Health and Social Care Secretary Steve Barclay wrote in The Sunday Telegraph that he was “saddened” by the news of industrial action. He argued that “this year, amid the huge pressure on the public finances after the pandemic, the government gave nurses a proportionate, balanced pay increase.”

These strikes will likely occur within a larger framework of strikes over winter, as many are expecting other NHS workers to take part: such as ambulance workers. For example, the BMA’s Junior Doctors Committee has voted to go to a ballot on strike action early next year, with the results pending. In addition, in Northern Ireland, members of the GMB union are expected to strike before Christmas. In Scotland, another 4000 GMB members have also supported industrial action.

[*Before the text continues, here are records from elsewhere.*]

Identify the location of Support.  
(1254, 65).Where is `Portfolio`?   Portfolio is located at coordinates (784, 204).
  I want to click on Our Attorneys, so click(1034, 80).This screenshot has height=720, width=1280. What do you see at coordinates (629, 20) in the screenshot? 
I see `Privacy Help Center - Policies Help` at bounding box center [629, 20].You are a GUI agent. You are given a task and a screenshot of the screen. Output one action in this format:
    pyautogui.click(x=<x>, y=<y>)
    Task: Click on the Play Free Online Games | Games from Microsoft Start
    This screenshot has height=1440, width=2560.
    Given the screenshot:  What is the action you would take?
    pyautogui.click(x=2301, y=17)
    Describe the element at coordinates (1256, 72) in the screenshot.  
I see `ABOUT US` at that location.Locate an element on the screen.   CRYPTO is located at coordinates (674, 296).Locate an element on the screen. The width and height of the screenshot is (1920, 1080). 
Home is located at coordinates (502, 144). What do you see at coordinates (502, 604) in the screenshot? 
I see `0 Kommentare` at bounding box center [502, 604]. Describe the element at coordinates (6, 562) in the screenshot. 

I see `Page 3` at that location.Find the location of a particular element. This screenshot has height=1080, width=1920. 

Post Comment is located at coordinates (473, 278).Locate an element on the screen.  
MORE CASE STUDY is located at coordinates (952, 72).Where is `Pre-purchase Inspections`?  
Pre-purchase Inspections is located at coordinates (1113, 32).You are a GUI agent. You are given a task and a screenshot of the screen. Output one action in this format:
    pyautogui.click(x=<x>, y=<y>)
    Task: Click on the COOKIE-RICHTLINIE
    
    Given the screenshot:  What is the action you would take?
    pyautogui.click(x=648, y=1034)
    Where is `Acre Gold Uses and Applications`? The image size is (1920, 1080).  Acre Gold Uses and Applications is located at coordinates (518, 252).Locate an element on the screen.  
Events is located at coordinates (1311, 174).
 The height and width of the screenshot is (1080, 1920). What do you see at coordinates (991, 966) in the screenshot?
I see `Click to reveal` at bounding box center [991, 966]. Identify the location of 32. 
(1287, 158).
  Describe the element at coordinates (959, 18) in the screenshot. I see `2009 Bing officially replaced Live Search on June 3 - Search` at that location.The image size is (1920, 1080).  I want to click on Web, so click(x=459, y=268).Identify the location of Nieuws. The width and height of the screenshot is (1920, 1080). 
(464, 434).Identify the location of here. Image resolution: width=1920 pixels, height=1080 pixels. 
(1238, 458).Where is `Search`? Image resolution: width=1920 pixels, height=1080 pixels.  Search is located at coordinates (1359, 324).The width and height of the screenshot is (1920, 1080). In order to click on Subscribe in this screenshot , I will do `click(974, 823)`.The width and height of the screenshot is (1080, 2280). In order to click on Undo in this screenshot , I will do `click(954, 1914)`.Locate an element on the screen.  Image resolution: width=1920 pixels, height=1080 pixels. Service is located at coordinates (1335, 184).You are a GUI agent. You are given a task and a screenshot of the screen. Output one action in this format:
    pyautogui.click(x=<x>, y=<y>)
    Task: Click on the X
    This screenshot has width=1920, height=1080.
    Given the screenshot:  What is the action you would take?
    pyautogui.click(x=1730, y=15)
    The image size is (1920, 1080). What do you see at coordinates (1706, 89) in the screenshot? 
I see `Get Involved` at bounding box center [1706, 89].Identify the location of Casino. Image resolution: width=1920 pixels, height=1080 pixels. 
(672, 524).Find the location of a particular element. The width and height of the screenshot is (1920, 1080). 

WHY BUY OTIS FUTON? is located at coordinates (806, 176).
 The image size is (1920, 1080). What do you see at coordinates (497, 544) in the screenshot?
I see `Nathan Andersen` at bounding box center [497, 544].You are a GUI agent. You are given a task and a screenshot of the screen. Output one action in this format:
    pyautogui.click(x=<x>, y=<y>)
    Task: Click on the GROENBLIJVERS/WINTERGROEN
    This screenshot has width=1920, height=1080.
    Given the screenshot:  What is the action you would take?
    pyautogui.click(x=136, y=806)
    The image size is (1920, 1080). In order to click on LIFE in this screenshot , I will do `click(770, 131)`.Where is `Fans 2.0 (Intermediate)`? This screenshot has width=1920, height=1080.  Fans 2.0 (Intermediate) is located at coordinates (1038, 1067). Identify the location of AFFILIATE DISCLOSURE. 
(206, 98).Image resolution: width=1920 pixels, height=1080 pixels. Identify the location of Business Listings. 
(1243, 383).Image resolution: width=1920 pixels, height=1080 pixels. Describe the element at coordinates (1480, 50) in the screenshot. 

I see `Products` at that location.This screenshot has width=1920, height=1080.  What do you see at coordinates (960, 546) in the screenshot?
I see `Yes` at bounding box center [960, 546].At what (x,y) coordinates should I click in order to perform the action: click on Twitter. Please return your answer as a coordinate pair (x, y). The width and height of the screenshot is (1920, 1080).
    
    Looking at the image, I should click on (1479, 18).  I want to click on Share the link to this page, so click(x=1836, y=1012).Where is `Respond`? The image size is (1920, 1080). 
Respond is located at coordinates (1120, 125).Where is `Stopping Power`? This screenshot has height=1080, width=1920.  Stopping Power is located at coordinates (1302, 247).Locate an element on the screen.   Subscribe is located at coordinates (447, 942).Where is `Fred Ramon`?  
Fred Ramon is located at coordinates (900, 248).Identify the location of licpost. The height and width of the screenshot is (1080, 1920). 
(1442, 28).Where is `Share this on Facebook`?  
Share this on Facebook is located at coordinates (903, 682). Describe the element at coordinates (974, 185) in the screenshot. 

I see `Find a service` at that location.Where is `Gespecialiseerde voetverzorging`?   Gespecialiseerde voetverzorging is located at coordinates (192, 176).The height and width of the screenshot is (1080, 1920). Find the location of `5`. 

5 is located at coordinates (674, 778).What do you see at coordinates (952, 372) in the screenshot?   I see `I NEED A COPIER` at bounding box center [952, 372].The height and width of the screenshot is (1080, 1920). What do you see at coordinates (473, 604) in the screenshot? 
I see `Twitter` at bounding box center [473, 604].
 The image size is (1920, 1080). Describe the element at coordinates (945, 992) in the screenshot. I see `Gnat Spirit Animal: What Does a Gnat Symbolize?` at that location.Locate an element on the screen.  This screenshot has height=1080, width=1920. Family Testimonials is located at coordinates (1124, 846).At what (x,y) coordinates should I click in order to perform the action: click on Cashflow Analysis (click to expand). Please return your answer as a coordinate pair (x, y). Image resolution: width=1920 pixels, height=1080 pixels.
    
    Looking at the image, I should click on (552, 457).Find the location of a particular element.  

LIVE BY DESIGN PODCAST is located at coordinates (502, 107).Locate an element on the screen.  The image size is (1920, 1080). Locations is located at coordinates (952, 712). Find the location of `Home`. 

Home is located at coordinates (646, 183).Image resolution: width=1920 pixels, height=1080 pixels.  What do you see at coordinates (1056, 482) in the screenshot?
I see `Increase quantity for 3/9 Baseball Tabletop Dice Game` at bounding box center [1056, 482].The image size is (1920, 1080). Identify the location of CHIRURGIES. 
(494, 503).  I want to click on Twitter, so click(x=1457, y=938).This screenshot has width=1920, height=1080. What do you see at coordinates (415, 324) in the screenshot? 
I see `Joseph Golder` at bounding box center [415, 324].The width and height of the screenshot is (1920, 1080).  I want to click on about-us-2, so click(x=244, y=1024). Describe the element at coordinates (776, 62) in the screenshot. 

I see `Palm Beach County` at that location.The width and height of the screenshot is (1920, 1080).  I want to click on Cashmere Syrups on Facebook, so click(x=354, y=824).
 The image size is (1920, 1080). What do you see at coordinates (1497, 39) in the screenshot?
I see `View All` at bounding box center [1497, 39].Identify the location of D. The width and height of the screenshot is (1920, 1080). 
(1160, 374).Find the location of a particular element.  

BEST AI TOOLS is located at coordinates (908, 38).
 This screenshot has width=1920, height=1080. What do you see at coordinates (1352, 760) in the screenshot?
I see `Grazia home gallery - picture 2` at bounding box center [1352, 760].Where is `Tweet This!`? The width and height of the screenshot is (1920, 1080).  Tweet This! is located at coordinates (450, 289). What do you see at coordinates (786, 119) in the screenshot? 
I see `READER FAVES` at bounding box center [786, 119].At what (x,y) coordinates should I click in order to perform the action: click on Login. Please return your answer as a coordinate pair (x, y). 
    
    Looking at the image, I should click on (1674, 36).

Jim Donley, GMB organiser notes: “They’re being pushed to the limit.”

“But more than pay, this is as much about patient safety. A third of GMB ambulance workers think delays they’ve been involved with have led to the death of a patient. The NHS in Northern Ireland is on life support—the Westminster government needs to provide urgent extra funding or the service as we know it will cease to exist.”

Each hospital required a 50 per cent turnout threshold for strike action. 102 of the 215 NHS trusts in England managed this, as well as all nursing staff in Northern Ireland and Scotland being included. Only one of the health boards in Wales did not meet the threshold. 

The RCN have announced that industrial action will take place before Christmas, and could continue until May 2023. The widespread strikes will see many hospitals cutting back on their services, with “critical services” being prioritised. However, the RCN has promised all strike action will be done “legally and safely at all times.” For example, they will continue to meet the required minimum safe staffing levels. NHS England have released information to trusts on how to prepare for the industrial action to reduce patient disruption.